1980 darbesi sonrasında da KÖY-KOOP gibi yapılar siyasî amaçlı olduğu gerekçesiyle duraklama dönemine girdi.
DEMİREL DE DESTEK VERDİ
Burada haksızlık yapmış olmayalım. Süleyman Demirel’in kurduğu hükümetlerde de kooperatifçiliğe ve özellikle tarımsal kooperatiflere hatırı sayılır destekler sağlandı. Yani Demirel döneminde de kooperatifçilik, tarım politikalarının vazgeçilmez bir ayağı ve devletin çiftçiye uzanan en önemli eli olarak görüldü.
YENİ ‘EYLEM PLANI’ KIYMETLİ!
AK Parti hükümetlerinde de, yani Recep Tayyip Erdoğan’ın kurduğu hükümetlerde de kooperatifçiliğe verilen önem, 2000’li yılların ortasından itibaren, stratejik planlamalar, kurumsal desteklemeler ve finansal teşvikler olarak kendini gösterdi.

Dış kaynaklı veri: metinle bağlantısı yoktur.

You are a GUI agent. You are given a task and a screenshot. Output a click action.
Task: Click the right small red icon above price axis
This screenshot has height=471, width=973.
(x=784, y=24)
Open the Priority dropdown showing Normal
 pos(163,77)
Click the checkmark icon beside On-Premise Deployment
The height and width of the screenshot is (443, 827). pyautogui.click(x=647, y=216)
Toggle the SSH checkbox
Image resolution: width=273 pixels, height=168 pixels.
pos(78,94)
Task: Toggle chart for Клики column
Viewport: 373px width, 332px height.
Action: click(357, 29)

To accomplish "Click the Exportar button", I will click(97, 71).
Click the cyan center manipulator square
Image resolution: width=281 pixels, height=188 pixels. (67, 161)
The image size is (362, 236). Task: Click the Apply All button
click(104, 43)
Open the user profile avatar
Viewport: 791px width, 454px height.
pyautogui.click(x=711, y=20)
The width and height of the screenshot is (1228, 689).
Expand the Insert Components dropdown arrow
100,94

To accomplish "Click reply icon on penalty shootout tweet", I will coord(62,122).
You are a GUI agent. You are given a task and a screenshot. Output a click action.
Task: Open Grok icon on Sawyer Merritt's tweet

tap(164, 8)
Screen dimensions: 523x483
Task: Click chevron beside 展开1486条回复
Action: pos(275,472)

Geçtiğimiz günlerde de, Türkiye’nin en güncel kooperatifçilik vizyonunu belirleyen bir belge yayınlandı; ‘2025-2029 Türkiye Kooperatifçilik Stratejisi ve Eylem Planı’. Bu plan beni heyecanlandırdı şahsen. Çünkü hedeflenenin, ‘Kooperatifçiliği sadece ekonomik bir girişim modeli olmaktan çıkarıp, kalkınmanın ve toplumsal refahın öncü aktörlerinden biri haline getirmek’ olduğu belirtildi. Çok kıymetli gerçekten.
Ümit ve temenni ederim ki bu plan, iyi niyetten öteye giderek, ülkemizdeki kooperatifleri etkisiz ve işlevsiz olmaktan kurtarır ve tarım alanında da katma değer, markalaşma ve başarılar getirir, vesselâm.